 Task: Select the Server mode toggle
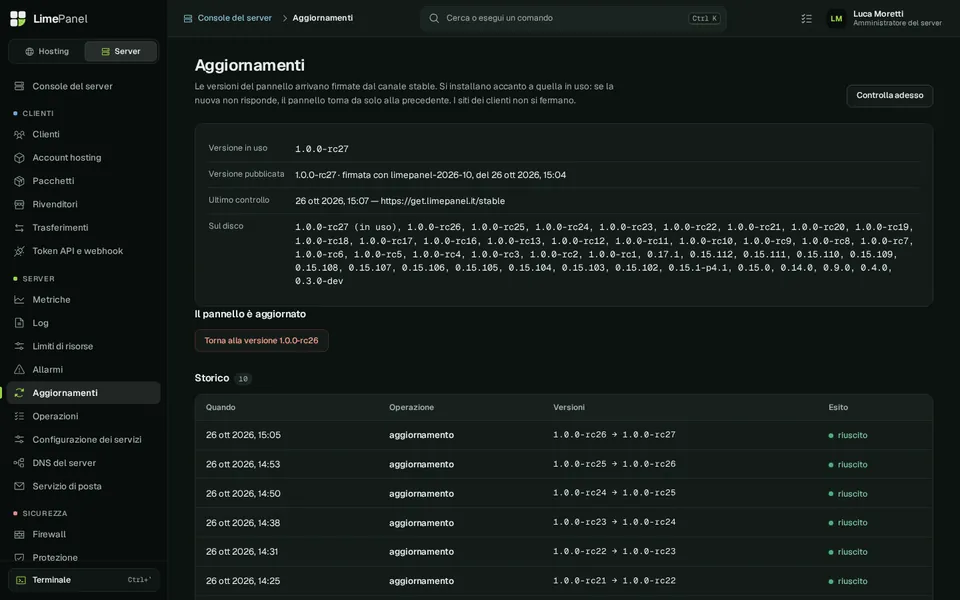121,51
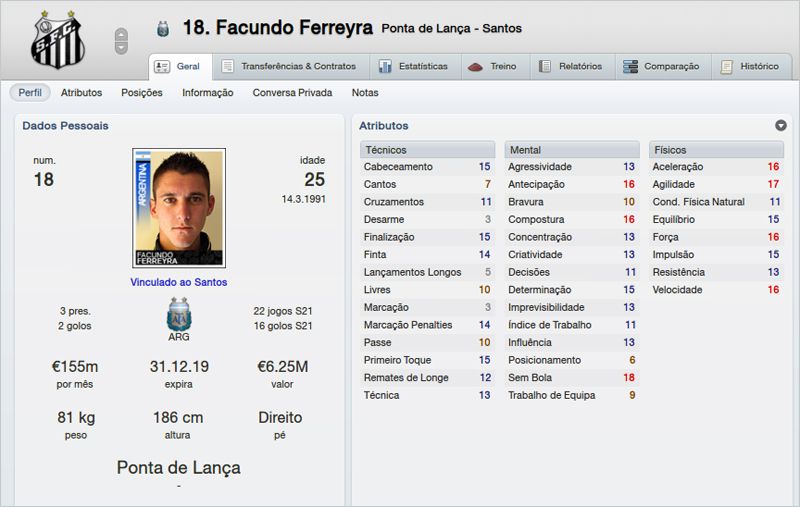Click the Treino football icon
The width and height of the screenshot is (800, 507).
(476, 67)
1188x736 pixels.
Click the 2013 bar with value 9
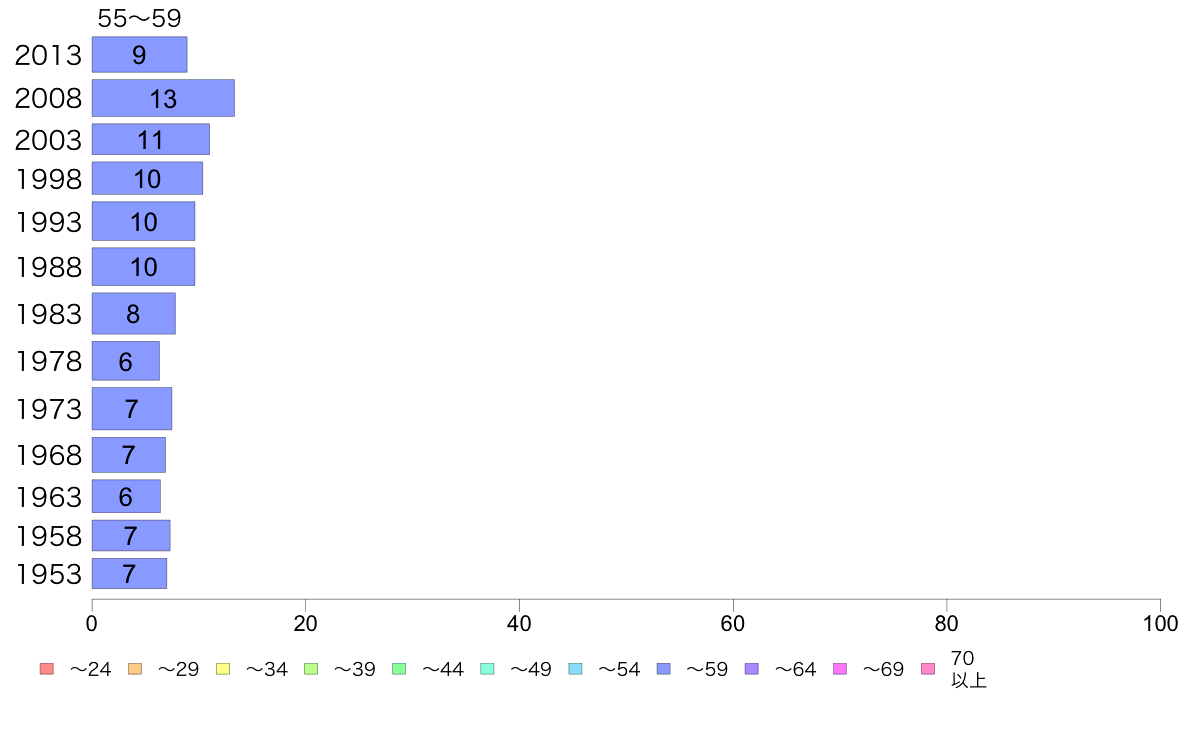click(139, 55)
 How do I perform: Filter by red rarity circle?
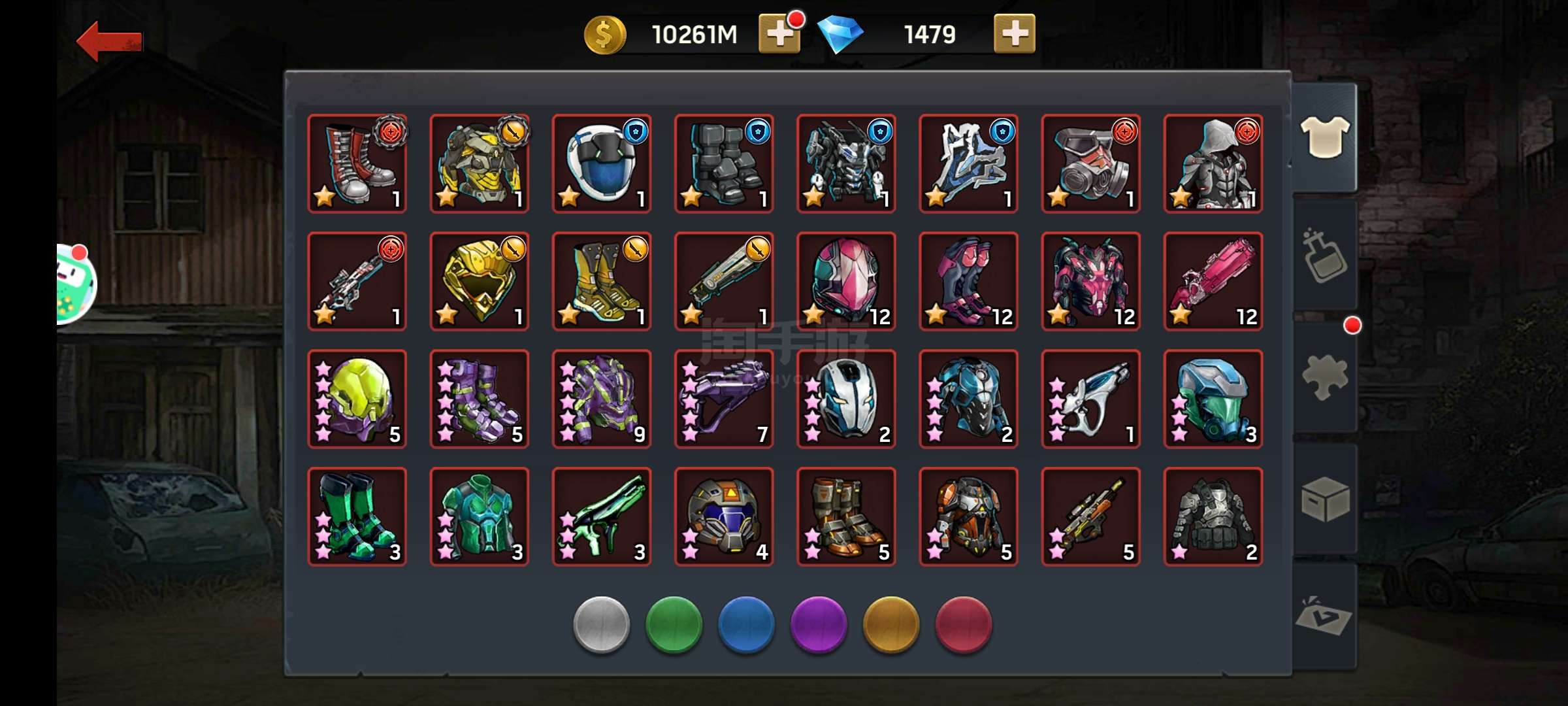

▸ TASK STATEMENT
The required output is each line above restated verbatim, with all images omitted.

▸ THE COMPLETED TASK
 Task: Select the Server mode toggle
121,51
Click the Treino football icon
The width and height of the screenshot is (800, 507).
(476, 67)
1188x736 pixels.
Click the 2013 bar with value 9
click(139, 55)
 How do I perform: Filter by red rarity circle?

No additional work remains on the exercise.